I’ve been hearing and reading from several people about The War of Art so I thought I might pick it up and have been enjoying it so far. In a nutshell, the book, written by Steven Pressfield, talks about the struggle to be an artist/writer etc. He defines the blocks and enemies in the battle against one’s inner struggle as “Resistance,” and uses that term as a metaphor for everything that prevents us from following our life’s calling. I’m listing some of the quotes that stuck out and will write my full thoughts once I finish.
“I once worked as a writer for a big New York ad agency. Our boss used to tell us: Invent a disease. Come up with the disease, he said, and we can sell the cure. Attention Deficit Disorder, Seasonal Affect Disorder, Social Anxiety Disorder. These aren’t diseases, they’re marketing ploys. Doctors didn’t discover them, copywriters did. Marketing departments did. Drug companies did. Depression and anxiety may be real. But they can also be Resistance. When we drug ourselves to blot out our soul’s call, we are being good Americans and exemplary consumers.”
The more scared we are of a work or calling, the more sure we can be that we have to do it.
The opposite of love isn’t hate; it’s indifference.

* _DIRECTIONS_:
Rewrite the post's passage that opens with the words "I’ve been hearing" and closes with "once I finish.", swapping "nutshell" for "word".

* _DATA RECORDS_:
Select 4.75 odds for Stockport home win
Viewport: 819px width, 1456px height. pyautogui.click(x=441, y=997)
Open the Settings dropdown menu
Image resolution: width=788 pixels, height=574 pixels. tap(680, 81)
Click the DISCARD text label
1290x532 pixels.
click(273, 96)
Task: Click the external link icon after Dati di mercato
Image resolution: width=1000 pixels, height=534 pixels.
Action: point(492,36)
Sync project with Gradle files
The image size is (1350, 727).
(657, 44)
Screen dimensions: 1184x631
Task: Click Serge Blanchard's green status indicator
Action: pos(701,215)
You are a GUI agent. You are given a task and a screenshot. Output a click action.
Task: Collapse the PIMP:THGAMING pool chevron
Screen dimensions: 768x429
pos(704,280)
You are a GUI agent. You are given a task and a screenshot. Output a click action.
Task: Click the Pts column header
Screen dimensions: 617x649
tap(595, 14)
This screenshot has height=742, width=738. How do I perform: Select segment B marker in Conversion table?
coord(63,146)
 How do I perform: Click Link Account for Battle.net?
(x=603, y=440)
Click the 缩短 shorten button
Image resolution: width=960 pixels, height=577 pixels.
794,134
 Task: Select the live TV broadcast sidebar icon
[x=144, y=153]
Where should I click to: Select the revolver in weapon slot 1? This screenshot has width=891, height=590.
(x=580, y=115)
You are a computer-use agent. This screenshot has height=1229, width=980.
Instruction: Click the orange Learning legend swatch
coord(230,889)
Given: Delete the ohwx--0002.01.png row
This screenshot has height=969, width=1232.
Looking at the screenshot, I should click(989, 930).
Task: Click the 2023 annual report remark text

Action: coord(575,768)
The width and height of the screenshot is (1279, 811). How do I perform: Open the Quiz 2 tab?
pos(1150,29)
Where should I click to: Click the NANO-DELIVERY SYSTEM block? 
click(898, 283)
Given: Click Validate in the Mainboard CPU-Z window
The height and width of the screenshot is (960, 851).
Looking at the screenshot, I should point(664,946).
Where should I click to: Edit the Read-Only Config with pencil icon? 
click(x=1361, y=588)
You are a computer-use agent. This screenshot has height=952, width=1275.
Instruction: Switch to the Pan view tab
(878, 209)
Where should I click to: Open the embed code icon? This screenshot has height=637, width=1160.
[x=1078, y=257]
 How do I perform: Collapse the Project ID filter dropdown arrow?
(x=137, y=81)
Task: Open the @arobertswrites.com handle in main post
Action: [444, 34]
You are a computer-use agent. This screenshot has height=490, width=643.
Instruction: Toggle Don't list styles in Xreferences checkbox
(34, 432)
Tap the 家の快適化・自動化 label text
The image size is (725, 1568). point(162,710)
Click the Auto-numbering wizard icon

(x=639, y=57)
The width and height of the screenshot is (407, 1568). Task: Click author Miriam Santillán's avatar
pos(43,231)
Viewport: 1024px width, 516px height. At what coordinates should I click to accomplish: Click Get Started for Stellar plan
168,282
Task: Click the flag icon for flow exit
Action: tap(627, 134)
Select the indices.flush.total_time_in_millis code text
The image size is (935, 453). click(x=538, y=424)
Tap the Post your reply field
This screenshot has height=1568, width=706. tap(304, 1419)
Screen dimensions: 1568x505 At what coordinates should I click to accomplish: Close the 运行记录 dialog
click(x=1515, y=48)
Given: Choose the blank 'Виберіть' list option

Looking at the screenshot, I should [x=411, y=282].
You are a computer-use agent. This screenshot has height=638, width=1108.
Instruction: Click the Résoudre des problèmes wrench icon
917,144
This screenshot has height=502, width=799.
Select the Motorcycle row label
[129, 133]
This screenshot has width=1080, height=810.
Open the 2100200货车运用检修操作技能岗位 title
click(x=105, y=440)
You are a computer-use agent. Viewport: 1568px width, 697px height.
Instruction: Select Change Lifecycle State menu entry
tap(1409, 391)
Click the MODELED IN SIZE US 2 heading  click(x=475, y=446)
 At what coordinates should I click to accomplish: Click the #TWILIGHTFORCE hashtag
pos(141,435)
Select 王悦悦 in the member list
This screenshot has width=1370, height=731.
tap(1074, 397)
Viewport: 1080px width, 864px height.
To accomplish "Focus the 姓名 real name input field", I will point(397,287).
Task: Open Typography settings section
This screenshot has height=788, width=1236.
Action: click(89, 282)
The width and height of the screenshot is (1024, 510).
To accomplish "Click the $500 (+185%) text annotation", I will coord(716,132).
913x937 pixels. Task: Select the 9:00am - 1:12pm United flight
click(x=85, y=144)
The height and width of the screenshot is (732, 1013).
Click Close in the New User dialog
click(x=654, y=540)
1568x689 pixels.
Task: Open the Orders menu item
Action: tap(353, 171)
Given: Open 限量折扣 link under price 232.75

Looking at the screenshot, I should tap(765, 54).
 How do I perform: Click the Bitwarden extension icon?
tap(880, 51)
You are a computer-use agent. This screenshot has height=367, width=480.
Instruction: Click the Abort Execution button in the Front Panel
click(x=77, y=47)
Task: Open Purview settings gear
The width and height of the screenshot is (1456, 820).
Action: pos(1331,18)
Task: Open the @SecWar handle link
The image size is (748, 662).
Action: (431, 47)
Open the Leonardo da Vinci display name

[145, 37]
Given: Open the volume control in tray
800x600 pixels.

* _EXPECTED ANSWER_:
I’ve been hearing and reading from several people about The War of Art so I thought I might pick it up and have been enjoying it so far. In a word, the book, written by Steven Pressfield, talks about the struggle to be an artist/writer etc. He defines the blocks and enemies in the battle against one’s inner struggle as “Resistance,” and uses that term as a metaphor for everything that prevents us from following our life’s calling. I’m listing some of the quotes that stuck out and will write my full thoughts once I finish.